Ist das eine Facette des Profi-Sports, auf die Sie gern verzichtet hätten?
Wir haben uns keinesfalls im Schlechten getrennt. Natürlich wäre ich gern weiter bei Lotto Soudal geblieben. Mir war aber immer klar, dass meine Zeit eher abläuft als seine, weil ich acht Jahre älter bin. Ganz froh bin ich, dass ich wohl nicht mehr in die Verlegenheit kommen werde, gegen ihn anzutreten. Als Konkurrent gegen ihn zu fahren, wäre mir nicht so recht. Das könnte schon auch einen Einfluss auf die Freundschaft haben, die wir und unsere Familien uns aufgebaut haben. Eine gewisse Verbundenheit bleibt auf jeden Fall bestehen, auch wenn sich die sportlichen Wege jetzt trennen.
Was bleibt unter dem Strich nach vier Jahren beim belgischen Team Lotto Soudal - auch eine positive Bilanz?
Ich bin schon enttäuscht und hätte mir ein anderes Ende gewünscht - zumal ich kein schlechtes Jahr hatte und mit Caleb und unserem zweiten Sprinter Arnaud De Lie auch in dieser Saison Siege gefeiert habe. Wir hatten 2019 einen Super-Start, dann ging es tendenziell bergab, vom Erfolg, vom Glück. 2020 war trotz Corona auch noch okay. 2021 hatten wir beginnend mit dem Giro d’ Italia kein optimales Jahr - um es kurz zu machen. Dieses Jahr bin nach dem Giro ein bisschen auf das Abstellgleis geraten, Caleb ist die Tour de France dann mehr oder weniger allein gefahren.
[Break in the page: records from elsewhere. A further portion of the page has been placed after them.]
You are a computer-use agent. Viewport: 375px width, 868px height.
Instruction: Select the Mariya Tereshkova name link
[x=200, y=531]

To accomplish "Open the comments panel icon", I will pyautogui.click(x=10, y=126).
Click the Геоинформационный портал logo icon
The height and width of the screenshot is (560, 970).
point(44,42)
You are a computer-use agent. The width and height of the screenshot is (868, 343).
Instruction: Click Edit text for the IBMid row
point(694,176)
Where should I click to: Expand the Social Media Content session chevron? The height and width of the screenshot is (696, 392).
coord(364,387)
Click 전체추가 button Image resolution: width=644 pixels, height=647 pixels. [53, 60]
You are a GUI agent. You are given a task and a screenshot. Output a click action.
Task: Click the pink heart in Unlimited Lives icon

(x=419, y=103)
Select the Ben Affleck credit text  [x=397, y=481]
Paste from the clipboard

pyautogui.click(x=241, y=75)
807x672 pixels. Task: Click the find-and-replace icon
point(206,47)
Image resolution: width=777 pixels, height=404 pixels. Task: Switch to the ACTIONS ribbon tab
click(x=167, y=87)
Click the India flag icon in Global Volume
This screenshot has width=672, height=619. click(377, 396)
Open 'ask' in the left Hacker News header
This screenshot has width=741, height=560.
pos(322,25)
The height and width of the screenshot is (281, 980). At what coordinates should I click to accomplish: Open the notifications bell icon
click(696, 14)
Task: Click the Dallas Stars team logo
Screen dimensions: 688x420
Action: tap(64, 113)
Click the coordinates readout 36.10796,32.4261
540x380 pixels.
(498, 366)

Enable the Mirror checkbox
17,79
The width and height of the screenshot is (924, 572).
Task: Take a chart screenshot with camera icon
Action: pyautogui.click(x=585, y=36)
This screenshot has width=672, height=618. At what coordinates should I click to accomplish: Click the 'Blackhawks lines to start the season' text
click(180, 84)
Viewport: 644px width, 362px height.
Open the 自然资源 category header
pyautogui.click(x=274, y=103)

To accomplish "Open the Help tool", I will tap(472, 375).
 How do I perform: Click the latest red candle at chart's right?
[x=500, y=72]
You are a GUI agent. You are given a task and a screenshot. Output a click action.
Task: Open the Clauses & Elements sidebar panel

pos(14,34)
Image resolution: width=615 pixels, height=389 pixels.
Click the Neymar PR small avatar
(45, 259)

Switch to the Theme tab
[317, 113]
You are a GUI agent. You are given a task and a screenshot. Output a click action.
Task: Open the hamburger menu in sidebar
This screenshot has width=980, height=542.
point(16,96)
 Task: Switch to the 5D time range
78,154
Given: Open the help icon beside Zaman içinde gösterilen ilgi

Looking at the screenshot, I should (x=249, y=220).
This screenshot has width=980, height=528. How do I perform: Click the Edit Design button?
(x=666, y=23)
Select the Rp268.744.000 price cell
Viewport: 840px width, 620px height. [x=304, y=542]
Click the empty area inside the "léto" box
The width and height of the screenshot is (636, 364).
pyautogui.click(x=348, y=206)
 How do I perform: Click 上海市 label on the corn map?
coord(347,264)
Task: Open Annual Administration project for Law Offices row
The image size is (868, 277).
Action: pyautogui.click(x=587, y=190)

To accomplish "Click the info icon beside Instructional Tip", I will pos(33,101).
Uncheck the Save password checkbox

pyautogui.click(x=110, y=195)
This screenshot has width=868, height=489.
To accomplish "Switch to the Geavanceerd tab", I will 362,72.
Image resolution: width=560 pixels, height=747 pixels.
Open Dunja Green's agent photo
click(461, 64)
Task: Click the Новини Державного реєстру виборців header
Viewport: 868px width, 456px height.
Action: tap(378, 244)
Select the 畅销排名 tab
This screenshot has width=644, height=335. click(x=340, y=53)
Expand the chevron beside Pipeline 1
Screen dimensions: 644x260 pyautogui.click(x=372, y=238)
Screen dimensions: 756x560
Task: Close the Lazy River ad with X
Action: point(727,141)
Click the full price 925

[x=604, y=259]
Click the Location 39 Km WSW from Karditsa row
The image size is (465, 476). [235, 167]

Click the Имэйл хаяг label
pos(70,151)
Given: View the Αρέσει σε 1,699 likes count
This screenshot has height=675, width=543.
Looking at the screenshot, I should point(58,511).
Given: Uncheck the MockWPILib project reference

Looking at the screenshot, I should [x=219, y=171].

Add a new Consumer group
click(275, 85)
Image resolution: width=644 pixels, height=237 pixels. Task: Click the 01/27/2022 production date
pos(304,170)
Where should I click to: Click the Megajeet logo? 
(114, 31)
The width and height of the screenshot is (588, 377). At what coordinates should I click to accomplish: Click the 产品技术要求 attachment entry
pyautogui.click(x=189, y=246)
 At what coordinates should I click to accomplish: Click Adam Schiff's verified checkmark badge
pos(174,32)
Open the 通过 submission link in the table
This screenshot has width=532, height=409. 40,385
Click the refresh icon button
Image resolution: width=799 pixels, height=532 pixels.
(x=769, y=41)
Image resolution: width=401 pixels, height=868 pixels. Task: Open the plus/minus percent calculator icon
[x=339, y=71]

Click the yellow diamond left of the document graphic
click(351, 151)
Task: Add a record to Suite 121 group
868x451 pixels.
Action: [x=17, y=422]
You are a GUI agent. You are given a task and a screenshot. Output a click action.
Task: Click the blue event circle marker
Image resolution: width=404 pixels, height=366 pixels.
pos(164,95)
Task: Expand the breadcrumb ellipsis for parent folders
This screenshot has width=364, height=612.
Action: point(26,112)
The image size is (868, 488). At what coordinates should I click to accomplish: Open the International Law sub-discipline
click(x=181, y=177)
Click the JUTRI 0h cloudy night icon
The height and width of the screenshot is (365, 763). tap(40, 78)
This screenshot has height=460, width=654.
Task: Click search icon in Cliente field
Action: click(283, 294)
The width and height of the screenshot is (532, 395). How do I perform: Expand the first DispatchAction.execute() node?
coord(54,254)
Die beiden letzten Saisons waren schon eine Achterbahnfahrt. Für das Team, auch für mich.
War die Kommunikation seitens des Teams mit Ihnen offen?
Eine klare Ansage habe ich nicht bekommen. Das wäre mir lieber gewesen. Aussagen wie "Du bist zu schlecht", "Du bist zu alt" oder "Wir sehen kein Potenzial mehr" hat es nie gegeben - damit hätte ich besser umgehen können. So war es ein schleichender Prozess, spätestens ab August waren die Chancen auf einen neuen Vertrag sehr gering. Es war aber immer noch ein Stückchen Hoffnung bei mir dabei, zumal wir dem Team finanziell immer weiter entgegengekommen sind. Richtig ehrlich war das Team nicht.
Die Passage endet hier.